An oceanic smile. Her friends giggle. Almost five percent of the city’s population is Asian, or 70,000 people, according to the last census. Many of the newly arrived have landed in Olney or South Philly, coming from Vietnam, Cambodia and Laos — countries we napalmed to smithereens before and during the Nixon years, openly and secretly.

Behind the counter, an attractive woman with high blonde hair and an extra unbuttoned button on her blouse looks up and asks, “What can I get ya, honey?”

You like being called honey.

“Chicken cheesesteak, please with the works.”

“Is that all sweetie?”

You like being called sweetie. You sit down at the Talk of the Town, a hole-in-the-wall hoagie joint near the sports stadia named for banks and right under the Route 76 overpass to a bridge named for a poet. It is dusk. Truck drivers are pulling up. On the radio is “Hello It’s Me.” You miss Philly music, and Philly foods, and Philly women speaking Philly smack. You wonder why you ever left.

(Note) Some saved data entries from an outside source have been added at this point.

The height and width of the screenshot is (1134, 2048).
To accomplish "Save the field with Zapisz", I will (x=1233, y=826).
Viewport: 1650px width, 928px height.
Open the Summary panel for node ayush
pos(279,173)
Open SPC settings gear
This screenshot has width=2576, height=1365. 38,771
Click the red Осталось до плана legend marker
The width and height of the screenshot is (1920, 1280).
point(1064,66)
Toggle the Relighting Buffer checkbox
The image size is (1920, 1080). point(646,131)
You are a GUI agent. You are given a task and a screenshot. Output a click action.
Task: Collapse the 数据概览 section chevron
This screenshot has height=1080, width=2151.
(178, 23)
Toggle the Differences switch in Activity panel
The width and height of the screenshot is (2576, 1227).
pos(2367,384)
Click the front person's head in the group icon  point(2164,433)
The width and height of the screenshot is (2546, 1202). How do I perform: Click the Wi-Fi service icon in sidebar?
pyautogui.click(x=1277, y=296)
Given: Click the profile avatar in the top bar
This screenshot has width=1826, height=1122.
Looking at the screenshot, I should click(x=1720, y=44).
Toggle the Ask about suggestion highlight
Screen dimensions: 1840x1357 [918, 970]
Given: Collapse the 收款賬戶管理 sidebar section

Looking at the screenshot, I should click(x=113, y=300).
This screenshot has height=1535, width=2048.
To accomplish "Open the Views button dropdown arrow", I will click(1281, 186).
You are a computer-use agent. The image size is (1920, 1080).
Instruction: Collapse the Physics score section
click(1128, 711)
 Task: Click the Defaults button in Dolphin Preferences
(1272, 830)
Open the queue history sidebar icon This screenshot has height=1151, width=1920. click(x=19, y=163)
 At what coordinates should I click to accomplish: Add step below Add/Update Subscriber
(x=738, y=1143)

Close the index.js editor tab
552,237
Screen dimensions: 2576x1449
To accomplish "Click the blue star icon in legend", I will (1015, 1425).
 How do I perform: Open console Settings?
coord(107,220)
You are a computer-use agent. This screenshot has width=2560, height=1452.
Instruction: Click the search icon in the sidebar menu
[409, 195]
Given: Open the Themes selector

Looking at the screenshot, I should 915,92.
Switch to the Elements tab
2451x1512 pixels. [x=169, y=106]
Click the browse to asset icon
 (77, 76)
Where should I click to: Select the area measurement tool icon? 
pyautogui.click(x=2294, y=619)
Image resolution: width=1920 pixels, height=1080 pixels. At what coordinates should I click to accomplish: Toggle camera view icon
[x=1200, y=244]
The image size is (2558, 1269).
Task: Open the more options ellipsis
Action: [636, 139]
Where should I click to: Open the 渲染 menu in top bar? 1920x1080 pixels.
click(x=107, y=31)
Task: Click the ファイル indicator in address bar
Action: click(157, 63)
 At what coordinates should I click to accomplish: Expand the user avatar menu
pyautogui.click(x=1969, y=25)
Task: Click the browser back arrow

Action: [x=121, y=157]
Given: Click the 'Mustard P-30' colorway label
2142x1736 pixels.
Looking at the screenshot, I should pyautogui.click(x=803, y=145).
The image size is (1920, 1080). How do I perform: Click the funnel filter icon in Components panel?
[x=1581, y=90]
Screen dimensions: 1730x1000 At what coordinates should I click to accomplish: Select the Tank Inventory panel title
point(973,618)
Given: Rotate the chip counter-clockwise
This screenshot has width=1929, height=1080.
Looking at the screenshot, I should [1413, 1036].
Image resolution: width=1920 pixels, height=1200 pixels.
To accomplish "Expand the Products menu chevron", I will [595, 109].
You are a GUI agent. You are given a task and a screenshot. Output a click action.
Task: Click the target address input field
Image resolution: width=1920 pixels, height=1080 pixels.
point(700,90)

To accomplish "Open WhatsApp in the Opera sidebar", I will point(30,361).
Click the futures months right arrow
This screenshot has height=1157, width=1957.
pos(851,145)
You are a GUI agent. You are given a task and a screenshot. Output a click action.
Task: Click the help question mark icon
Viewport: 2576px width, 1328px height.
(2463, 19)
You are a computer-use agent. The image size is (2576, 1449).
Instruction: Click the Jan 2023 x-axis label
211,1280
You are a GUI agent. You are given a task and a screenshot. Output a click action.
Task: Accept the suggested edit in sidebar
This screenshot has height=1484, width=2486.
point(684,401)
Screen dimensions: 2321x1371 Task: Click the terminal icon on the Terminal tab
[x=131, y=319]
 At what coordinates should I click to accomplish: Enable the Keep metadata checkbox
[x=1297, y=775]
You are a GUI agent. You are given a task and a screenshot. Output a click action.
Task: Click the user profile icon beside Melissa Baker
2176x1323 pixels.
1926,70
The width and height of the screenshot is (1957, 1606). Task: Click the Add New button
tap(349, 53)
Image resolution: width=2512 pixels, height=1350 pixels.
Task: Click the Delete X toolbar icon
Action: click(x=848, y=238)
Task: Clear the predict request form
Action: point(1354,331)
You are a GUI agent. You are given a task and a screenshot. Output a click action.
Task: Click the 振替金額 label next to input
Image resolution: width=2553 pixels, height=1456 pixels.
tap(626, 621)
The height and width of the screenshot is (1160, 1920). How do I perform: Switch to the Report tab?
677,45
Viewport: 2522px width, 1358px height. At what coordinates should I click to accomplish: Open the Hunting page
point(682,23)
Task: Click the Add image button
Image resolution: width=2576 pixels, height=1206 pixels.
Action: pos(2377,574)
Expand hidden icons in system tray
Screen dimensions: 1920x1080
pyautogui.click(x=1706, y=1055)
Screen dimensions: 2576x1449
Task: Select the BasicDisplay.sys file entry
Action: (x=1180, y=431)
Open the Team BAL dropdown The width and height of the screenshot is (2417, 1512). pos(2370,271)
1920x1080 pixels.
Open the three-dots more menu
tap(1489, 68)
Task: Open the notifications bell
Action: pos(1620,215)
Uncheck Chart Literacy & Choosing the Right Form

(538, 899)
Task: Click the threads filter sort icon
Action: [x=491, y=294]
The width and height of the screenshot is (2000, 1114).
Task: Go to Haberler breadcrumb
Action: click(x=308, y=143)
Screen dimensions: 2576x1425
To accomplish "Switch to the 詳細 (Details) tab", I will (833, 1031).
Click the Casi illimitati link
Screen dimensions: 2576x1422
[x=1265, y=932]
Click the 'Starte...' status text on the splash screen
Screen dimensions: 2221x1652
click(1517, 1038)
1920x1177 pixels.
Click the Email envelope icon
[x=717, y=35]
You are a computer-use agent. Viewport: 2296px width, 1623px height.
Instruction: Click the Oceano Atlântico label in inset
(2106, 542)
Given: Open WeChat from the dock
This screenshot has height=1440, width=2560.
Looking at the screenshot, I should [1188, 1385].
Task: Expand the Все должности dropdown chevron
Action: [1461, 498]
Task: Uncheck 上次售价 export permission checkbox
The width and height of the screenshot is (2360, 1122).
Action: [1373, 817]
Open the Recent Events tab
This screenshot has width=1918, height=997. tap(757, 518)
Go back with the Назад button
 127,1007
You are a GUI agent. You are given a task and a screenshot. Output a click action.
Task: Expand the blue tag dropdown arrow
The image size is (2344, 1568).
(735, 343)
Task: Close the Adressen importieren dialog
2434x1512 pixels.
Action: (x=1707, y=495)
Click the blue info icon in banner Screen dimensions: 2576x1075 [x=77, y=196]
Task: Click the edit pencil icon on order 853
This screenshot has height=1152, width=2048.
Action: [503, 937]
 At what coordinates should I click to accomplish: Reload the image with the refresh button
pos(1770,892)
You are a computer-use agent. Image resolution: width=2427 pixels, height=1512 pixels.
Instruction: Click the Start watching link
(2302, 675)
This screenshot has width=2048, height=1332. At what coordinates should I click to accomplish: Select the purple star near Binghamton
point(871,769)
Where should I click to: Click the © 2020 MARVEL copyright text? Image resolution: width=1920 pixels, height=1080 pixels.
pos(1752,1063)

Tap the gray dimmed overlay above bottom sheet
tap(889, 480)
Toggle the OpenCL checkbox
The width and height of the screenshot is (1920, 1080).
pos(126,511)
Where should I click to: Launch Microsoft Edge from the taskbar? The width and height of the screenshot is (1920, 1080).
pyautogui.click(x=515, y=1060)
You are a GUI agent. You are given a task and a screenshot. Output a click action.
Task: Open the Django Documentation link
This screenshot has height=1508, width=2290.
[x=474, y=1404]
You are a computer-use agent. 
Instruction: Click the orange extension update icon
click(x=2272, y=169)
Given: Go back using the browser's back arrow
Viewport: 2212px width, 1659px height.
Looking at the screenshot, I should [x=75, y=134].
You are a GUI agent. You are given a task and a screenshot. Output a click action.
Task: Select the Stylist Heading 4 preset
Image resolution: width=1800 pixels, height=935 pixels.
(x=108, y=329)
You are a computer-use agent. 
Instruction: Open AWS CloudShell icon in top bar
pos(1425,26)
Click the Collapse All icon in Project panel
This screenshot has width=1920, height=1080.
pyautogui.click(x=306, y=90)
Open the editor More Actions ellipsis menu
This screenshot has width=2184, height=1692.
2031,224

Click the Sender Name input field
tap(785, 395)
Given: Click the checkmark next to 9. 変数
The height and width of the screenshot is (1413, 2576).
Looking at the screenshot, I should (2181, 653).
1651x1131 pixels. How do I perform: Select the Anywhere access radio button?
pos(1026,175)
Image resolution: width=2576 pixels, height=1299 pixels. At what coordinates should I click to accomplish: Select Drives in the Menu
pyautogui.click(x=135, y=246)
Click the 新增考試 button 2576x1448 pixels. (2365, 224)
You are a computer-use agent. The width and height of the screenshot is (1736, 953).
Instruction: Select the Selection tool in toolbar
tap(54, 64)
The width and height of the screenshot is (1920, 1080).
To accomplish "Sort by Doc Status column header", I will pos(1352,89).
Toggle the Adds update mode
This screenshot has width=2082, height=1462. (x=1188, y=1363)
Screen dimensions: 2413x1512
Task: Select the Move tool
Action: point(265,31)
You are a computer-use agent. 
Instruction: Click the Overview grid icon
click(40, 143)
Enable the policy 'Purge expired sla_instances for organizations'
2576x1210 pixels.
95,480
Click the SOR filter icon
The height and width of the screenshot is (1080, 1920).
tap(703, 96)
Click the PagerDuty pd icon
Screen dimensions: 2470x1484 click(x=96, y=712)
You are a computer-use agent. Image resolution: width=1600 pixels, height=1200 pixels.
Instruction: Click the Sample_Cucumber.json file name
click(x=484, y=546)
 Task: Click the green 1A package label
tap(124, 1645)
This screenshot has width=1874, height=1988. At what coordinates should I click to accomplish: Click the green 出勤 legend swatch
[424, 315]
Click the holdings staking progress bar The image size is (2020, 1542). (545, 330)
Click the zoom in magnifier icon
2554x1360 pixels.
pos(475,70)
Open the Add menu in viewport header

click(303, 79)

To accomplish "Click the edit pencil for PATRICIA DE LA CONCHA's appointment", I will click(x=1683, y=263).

“Chicken cheese with the works. Here you go, sweetheart.”

You like being called sweetheart. You begin to flirt with the idea that it’s somewhat personal until you hear blondie address the next guy in line, a huge, slobbering trucker, with a quasi-pornographic: “What’ll it be, sweetie?”

Your sandwich suddenly goes limp and tastes half as good as it should. New York hasn’t been such a bad place after all. Heroes are okay.

The old Navy Yard looks more like a business park than anything else. It’d be a great place to teach a kid how to drive a car; more planes pass overhead, to and from the nearby airport, than cars do on the ground. Somebody will turn thesee twelve hundred acres into a gated community soon enough. On the water, close to Center City.